There are a lot of people who agree with that.

Quote:
Another sign at the zoo says animals hunt and kill food because "man rebelled against God".


That's a bit far fetched I'll admit.

Quote:
BHA education officer Paul Pettinger visited the zoo at the end of July.

He said: "I found lots of creationist and pseudo-scientific beliefs.


Well he would seeing as that is why he went there instead of going for a game of golf.

Quote:
"They ask you to pray for animals, and so on.


When I saw a boatload of cattle be dehorned with a boltcutter for the ride from Australia to Indonesion I felt like praying for the poor fuckers.

Quote:
"We're very concerned because it will undermine education and the teaching of science."


He in the business of being "very concerned" isn't he?
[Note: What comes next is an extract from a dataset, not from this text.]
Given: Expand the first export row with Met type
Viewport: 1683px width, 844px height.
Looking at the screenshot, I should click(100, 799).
He would have little of interest to say otherwise and then he couldn't get his name in the paper and drum up membership of the BHA and solicit legacies from those who share his concern.

Quote:
The BHA is calling on tourism boards to stop promoting the zoo.
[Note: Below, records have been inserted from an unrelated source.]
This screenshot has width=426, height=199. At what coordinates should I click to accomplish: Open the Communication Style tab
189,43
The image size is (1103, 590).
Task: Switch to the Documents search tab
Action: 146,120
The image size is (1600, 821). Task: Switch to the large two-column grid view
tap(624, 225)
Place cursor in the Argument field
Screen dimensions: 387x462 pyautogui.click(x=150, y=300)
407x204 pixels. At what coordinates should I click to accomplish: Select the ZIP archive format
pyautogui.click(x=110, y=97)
That should make them laugh in the tourist boards and the shops in proximity to the Zoo Park and the councils who collect business rates off them and car park fees and a few other things a simple bloke like me can't think of.

Quote:
Many creationists take a literal interpretation of the Bible's description of the origin of life and reject the Darwinian concept of evolution.


You can learn how to write a vacuum of vapidity from that sentence.

Quote:
A spokeswoman for the zoo said: "We hold a view that the natural world around us is the product of both God and evolution.


We've had that before. Are they short of material?

It's a real worry that the spokesparsons for science are niggardly in showing us any of their literary skills.

Will we all end up sounding like Speak Your Weight machines if we buy into their ideas?

You have to pull strings to get an item like that on the BBC News.


wandeljw
 
  1  
Reply Thu 27 Aug, 2009 09:25 am
@spendius,
This makes me feel perverse, but I actually agree with spendi's post.
0 Replies
 
Lightwizard
 
  1  
Reply Thu 27 Aug, 2009 04:51 pm
@wandeljw,
Who are "the thought police?" Are literal creationists afraid they will get arrested, get a ticket, or just being let off with a warning? If they have a fear of being judged, perhaps they should stop passing judgement.

spendius
 
  1  
Reply Thu 27 Aug, 2009 05:14 pm
@Lightwizard,
We all know you never do that LW.
0 Replies
 
farmerman
 
  1  
Reply Thu 27 Aug, 2009 06:32 pm
@spendius,
Spendis comments sound like a weak ass capitulation to an evidence free world. We have a similar situation where at the Grand Canyon the Bush Administrations "war on SCience" had resulted in tnhe publishing and dissemination of a stupid Creationist view of the Canyon. Everything therein is easily debunked by the evcidence, as is "The races of man descending from the sons of Noah aboard the ARK"
That is so stupid from an outset that its not even worth considering .

Quote:
It's a real worry that the spokesparsons for science are niggardly in showing us any of their literary skills.
The same thing occurs when Bob Dylan shows us no knowledge of Quantum Mechanics.
wandeljw
 
  1  
Reply Thu 27 Aug, 2009 06:44 pm
@farmerman,
I thought spendi was saying that the humanist association was making a big deal out of nothing. If a zoo is called "Noah's Ark" you can automatically assume that they are trying to give sunday school lessons.
cicerone imposter
 
  1  
Reply Thu 27 Aug, 2009 06:50 pm
@farmerman,
They still don't believe that all our ancestors emerged out of Africa, even with DNA proof. How many ways can christians rationalize all the contradictions between science and the bible?